Однако одним из первых, кто начал приобщать Женю к еврейству, как не удивительно, были не папа-мама и не бабушка-дедушка, а тринадцатилетний очкарик Миша Кацман, сосед по их коммунальной квартире в куйбышевской эвакуации. Это был высокий худощавый мальчик с черными, как школьная грифельная доска, волосами и умными голубыми глазами.
Он был очень начитанным, много всего знал по истории и географии, астрономии и физике. И, что было особенно необычным, кроме русского, бегло говорил на том самом странном языке, который, как оказалось, назывался идиш. Ему Миша научился в еврейской школе в Витебске, где жил до войны (в Белоруссии, как и в некоторых областях Украины, такие школы были закрыты советской властью только в 1939 году после заключения союза с Гитлером).
– А ты читал «Иудейскую войну» Лиона Фейхтвангера? – спросил Женю его новый друг.

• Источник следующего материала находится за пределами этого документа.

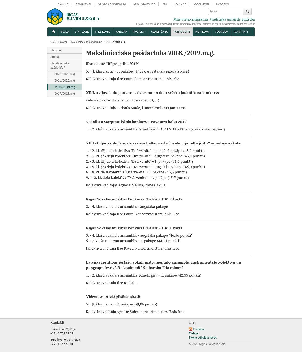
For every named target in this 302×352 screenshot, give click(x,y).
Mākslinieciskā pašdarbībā (86, 41)
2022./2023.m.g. (65, 74)
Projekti (139, 31)
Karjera (121, 31)
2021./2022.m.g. (65, 80)
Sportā (54, 56)
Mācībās (55, 50)
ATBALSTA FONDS (144, 4)
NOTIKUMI (202, 31)
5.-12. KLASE (102, 31)
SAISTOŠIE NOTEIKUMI (112, 4)
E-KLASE (180, 4)
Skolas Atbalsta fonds (203, 337)
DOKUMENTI (83, 4)
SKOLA (65, 31)
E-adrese (199, 329)
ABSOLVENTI (201, 4)
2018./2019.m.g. (65, 87)
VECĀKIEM (221, 31)
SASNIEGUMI (181, 31)
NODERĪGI (222, 4)
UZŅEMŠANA (159, 31)
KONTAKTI (241, 31)
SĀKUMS (63, 4)
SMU (165, 4)
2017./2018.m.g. (65, 93)
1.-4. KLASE (82, 31)
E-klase (194, 333)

И, услышав отрицательный ответ, стал пересказывать историю, написанную древним писателем Иосифом Флавием, который оставил потомкам память об отчаянном и смелом восстании евреев Иудеи против римского владычества, о мучительно долгой осаде, и жестоком разрушении иерусалимского храма легионерами римского императора Тита Веспасиана.
Перед Женей разворачивались яркие картины самоотверженной борьбы защитников Иерусалима. Вслед за Мишей он остро переживал трагическую гибель героев иудейских городов и жестокую расправу римлян с пленными еврейскими воинами.